Overview

In this simulation, I will be demonstrating the behavior of an exponential distribution compared the distribution of averages of 40 exponentials. I compare the means and variance (via standard deviation), then will show histograms comparing the two distributions.

Simulation

Define the number of simulations (nosim), the size (n) of each simulation, define lambda, and calculate the theoretical mean and variance (sd) of the exponential distribution for lambda. Run a single simulation of size 1000, and run 1000 simulations of size 40 taking the mean of each. This gives two distrubutions of size 1000 to compare.

nosim <- 1000
n <- 40
lambda <- 0.2
mean <- 1/lambda
sd <- 1/lambda

expDist <- rexp(nosim,lambda)

avgDist = NULL
for (i in 1:nosim) {
  avgDist <- c(avgDist,mean(rexp(n,lambda)))
}

Sample Mean versus Theoretical Mean

Sample mean

mean(avgDist)
## [1] 5.012434

Theoretical mean

mean
## [1] 5

Comparison

data <- c(round(mean(avgDist),3),mean)
bp <- barplot(data,
              names.arg=c("Sample Mean","Theoretical Mean"),
              main="Sample/Theoretical Means")
text(x=bp,y=data+0.5,labels=as.character(data),xpd=TRUE)

The numbers above are very similar because the Central Limit Theorem states that given a sufficiently large N, the mean of all samples will converge to the population/theoretical mean.

Sample Variance versus Theoretical Variance

Sample Variance

sd(avgDist)
## [1] 0.7956717

Theoretical Variance

sd
## [1] 5

Comparison

data <- c(round(sd(avgDist),3),sd)
bp <- barplot(data,
              names.arg=c("Sample Var","Theoretical Var"),
              main="Sample/Theoretical Variance")
text(x=bp,y=data+0.5,labels=as.character(data),xpd=TRUE)

The variances above are so different because we are taking the variance (or standard deviation in this case) of the the means, whereas the theoritcal variance of an exponential distribution is of individual values. The distribution of means is much less variable (and is normally distributed) than the distribution of all exponentials (which is not normally distributed).

Distribution

Distribution of a large collection of random exponentials

hist(expDist,main="Random Exponentials",xlab="Exponential Values")

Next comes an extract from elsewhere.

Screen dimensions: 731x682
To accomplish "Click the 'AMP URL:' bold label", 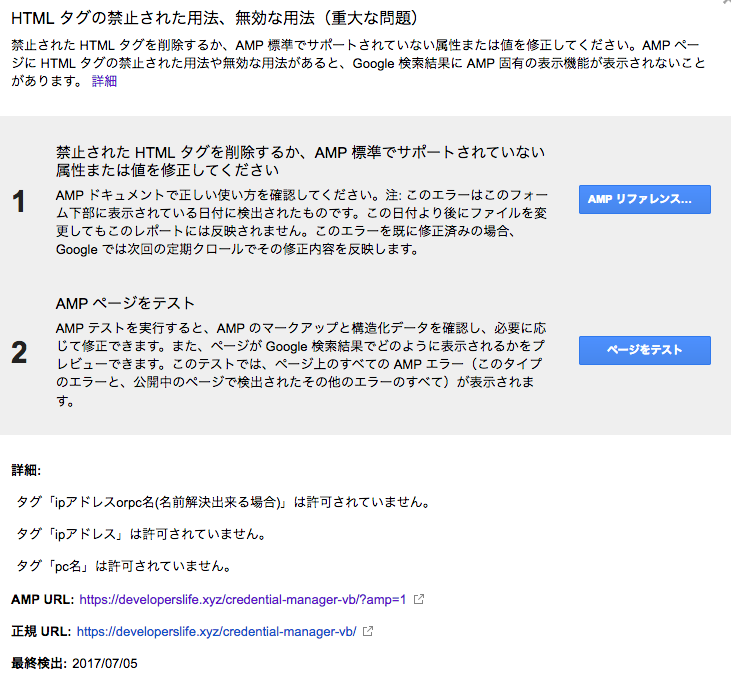I will coord(42,600).
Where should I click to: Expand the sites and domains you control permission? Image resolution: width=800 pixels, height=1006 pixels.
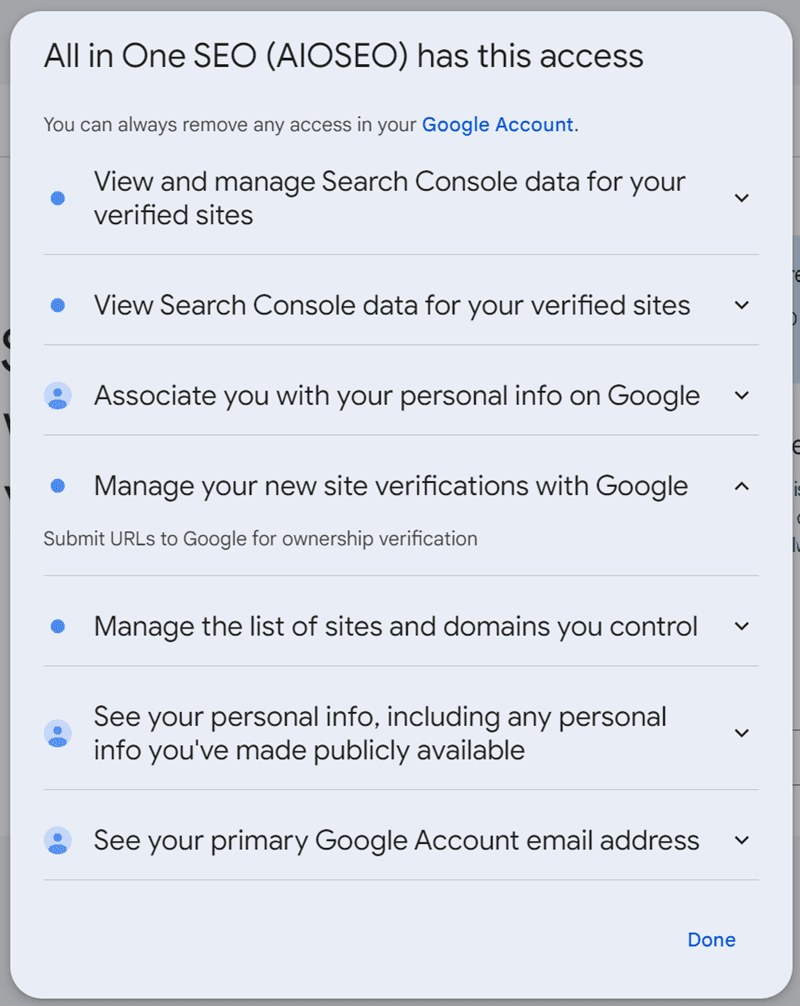(742, 626)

Distribution of averages of 40 exponentials

hist(avgDist,main = "Averages of Random Exponentials",xlab="Means of 40 Exponential Values")

The first histogram above shows the expopential distribution. One can tell due to it’s heavily skewed shape. This was built by taking 1000 random pulls from the exponential distribution.

The second histogram shows a roughly normal distribution. One can tell due to its bell-like shape. This was built by taking the means of 1000 distributions of 40 exponential random variables. This is normal because the distribution of the sample mean always converges to normal as N increases, despite the distrution of the underlying data.